Google Glass, Augmented Reality and Being Human
Whether Google Glass fails or not, the discussions generated by it and human nature will become one of the most interesting philosophical issues for the coming generation. This short essay is part of an assignment for the completion of the E-Learning & Digital Cultures MOOC on Coursera.
Google Glass is almost too sci-fi. It’s unreal, but what issues does it raise? I’ve seen quite a lot of people reject Google Glass, on the basis that it’s technology gone too far. It will inhibit true connection. Who wants to talk to someone with such a thing on their head?
But, what is the underlying message? Google Glass is not human, but is it really?
There are two ways to look at this:
1) What is human is definable and thus, it’s under threat from technology, or 2) the whole conception of what is human, is made up and/or can’t be defined.
Trying to answer the question, of what is human, is the answer. Once one starts trying to answer the question, one can infinitely go down the line trying to answer that question. I believe that because humans created technology, it is human. The notion that technology is something not human, does not make sense to me.
We're already augmented
Think about cellphones. It’s an object that’s permanently in your pocket. It already changed your life. It’s now a part of your life, not separate. One can argue that cellphones are in fact a modification of the self. Who has gone somewhere without their cellphone for an extended period time and felt some kind of anxiety or loss? I bet a lot!
Think about this further, a cellphone is an extension (perhaps an improvement) of being human. We can be in contact with most people in the world, with a touch of a button. Wikipedia and Google are at your fingertips, which practically allows you access vast amounts information almost instantly. This is fundamentally changing us, yes, but we’re still us.
Small changes on an incremental scale, will be assimilated into the notion of what is human. Google Glass might be a big step, but with a slow adoption rate, this might well be normal in five years time.
Utopia or Dystopia Notions
Let’s look at this video for example. You might have seen it before:
Sight from Sight Systems on Vimeo.
That is certainly a dystopia for augmented vision. This idea is very strong. Just read this article for instance.
Let's say that I'm standing behind the counter at a business establishment -- bank, fast-food restaurant, airline check-in counter, whatever. My Google Glasses might display the social security number, the general rap sheet, social media appearances, and so on, of the person in front of me.
Are people fearing technology, or merely the change?
Being human is tied to tradition
The reason, why Google Glass will be rejected by many people, will be due to the fear that it will inherently destabilize their self and tradition.
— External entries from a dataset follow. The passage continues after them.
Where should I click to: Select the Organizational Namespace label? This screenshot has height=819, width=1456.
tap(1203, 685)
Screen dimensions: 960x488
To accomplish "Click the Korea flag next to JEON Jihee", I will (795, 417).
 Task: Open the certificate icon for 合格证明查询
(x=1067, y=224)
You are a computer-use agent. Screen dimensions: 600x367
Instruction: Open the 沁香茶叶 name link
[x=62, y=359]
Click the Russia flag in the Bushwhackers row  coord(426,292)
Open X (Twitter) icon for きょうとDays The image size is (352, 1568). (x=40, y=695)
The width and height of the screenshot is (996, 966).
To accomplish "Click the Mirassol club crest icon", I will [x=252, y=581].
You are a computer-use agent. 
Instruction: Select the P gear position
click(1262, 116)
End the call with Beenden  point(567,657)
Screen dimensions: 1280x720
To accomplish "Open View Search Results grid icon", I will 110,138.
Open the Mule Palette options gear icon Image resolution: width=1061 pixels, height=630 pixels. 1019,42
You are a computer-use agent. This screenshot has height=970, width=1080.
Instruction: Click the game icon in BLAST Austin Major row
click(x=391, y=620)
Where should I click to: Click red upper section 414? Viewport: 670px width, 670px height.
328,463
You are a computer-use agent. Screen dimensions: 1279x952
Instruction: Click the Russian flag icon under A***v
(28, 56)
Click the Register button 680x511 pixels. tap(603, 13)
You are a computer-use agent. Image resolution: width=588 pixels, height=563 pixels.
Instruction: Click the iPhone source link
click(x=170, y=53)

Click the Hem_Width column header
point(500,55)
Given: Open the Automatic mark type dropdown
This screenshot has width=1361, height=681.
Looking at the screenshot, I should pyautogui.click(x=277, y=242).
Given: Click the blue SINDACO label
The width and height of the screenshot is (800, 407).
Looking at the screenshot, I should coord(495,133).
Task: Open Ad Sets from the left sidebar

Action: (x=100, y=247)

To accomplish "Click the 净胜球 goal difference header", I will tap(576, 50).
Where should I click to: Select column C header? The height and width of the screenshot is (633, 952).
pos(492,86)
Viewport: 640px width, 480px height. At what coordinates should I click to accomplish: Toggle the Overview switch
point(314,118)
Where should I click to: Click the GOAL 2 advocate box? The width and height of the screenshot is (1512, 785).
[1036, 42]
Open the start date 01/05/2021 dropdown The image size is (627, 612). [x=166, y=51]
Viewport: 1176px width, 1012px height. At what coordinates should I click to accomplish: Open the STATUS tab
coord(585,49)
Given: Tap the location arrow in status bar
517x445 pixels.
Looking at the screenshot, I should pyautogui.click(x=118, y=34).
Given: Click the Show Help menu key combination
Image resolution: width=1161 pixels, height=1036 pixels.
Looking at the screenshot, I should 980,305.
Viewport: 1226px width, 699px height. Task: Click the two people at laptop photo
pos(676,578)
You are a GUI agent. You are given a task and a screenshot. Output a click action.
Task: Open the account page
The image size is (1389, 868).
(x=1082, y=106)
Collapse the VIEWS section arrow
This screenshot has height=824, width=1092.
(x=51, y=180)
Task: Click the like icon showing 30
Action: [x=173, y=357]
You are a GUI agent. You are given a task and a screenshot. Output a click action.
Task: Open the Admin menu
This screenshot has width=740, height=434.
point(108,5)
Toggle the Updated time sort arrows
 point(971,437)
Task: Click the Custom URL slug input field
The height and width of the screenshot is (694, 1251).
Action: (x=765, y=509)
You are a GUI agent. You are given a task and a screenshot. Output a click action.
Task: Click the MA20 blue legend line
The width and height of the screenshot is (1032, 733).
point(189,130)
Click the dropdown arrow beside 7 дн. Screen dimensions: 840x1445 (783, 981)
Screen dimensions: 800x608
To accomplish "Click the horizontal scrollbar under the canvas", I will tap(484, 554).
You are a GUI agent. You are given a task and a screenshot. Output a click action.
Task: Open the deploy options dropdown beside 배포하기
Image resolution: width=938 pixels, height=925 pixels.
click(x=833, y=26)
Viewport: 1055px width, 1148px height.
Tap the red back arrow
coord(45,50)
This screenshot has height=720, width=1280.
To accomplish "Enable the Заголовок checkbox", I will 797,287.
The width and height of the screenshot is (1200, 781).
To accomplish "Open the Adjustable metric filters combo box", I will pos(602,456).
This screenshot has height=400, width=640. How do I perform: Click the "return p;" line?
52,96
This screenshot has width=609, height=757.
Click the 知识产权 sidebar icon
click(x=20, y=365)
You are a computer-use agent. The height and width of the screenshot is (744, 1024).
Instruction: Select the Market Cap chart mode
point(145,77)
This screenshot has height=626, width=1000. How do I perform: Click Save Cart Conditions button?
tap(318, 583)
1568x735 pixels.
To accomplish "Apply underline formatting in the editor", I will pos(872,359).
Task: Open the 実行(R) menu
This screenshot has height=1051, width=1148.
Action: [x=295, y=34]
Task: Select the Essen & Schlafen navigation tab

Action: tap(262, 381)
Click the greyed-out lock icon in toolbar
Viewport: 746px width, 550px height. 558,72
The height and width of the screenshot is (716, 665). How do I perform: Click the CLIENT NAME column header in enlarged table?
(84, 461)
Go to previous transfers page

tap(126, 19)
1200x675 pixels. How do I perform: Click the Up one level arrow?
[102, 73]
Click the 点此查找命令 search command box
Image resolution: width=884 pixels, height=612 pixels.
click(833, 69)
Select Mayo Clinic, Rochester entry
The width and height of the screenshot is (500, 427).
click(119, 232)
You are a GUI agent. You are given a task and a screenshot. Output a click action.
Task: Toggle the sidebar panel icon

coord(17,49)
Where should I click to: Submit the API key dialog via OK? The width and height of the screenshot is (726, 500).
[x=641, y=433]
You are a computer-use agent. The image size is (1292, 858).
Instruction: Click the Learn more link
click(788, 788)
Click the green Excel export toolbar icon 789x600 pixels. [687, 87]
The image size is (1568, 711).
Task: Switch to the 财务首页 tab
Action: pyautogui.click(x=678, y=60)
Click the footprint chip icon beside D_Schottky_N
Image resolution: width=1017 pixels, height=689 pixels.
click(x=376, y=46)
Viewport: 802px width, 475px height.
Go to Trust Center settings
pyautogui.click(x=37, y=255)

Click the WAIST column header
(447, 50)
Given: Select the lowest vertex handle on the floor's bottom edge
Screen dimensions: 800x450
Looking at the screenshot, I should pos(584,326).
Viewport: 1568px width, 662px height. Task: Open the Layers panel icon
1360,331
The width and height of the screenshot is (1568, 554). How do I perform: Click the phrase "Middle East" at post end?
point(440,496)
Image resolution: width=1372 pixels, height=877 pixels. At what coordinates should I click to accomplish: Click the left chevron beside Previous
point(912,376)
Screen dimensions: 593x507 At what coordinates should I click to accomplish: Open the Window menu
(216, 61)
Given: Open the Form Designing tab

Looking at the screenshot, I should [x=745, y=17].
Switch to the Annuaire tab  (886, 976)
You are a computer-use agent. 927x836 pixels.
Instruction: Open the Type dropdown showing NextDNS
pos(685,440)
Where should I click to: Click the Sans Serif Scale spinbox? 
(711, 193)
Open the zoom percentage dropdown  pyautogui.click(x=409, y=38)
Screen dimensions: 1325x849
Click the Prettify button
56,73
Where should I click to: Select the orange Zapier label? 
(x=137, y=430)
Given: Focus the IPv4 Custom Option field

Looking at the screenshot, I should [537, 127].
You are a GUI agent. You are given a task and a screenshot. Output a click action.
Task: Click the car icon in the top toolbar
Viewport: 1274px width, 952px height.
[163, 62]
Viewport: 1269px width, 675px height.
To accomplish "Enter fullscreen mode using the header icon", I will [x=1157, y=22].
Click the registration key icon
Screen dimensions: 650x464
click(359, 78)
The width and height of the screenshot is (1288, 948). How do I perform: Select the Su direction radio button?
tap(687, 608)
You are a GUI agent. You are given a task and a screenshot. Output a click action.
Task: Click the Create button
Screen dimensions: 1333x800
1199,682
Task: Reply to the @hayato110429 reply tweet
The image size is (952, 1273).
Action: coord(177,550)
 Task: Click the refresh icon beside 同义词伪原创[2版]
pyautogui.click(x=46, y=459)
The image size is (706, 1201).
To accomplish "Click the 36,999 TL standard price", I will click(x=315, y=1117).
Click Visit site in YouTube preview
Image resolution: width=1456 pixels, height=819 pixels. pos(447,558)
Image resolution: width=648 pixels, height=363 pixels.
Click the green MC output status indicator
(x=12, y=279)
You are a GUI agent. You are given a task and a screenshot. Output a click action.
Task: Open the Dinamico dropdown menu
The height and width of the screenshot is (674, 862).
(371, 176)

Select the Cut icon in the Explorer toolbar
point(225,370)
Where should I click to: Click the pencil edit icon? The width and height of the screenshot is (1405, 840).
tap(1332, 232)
Let’s use a current example again: cellphones.
My parents both use them. It’s the norm, but then my dad forwards me an email with plenty of these types of pictures with a warning in the email heading “The Day Einstein Feared”:
There’s an inherent duality to technology and the change that it brings. With technology we can cure diseases, make people hear again, create artificial limbs and many more great things. But technology, also has a perceived disruption. An idea that it’ll change us too much.
Do we control technology, or the other way around?
Technological determinism says that societal and culture change is driven by technology, meaning that technology changes us. But this supposes that we’re not under control of what technology does to us. It boils down to how you define technology, as something created by humans, or is something completely separate.
I do believe technology is changing our society, but we are the ones orchestrating that change. Humans are technology. Humans are change.
The impact on learning
How we perceive technology and how its changing our society, will also impact how we will perceive learning. When last did you have to remember random facts, and not just Google it? Our connection through technology is becoming an extension of our cognition. Although my thoughts on technology in language learning are varied, you can for instance see a Google Glass application of voice translation:
Technology in learning, especially languages, where my expertise lies is fundamentally changing. We can’t frame the way we live and learn in the past anymore. Google Glass might bring great changes or maybe not, even for learning, but technology will never stop changing society. Will you reject it, or accept it? Maybe the answer is not in a dichotomy, but in something else: a mindfulness to the impact of technology. If you reject (or accept) technology, why are you doing it? Is it merely a knee-jerk reaction to fear of change or a deeper understanding to the potential impact of it?
Our potential to change is limited by our fear of it.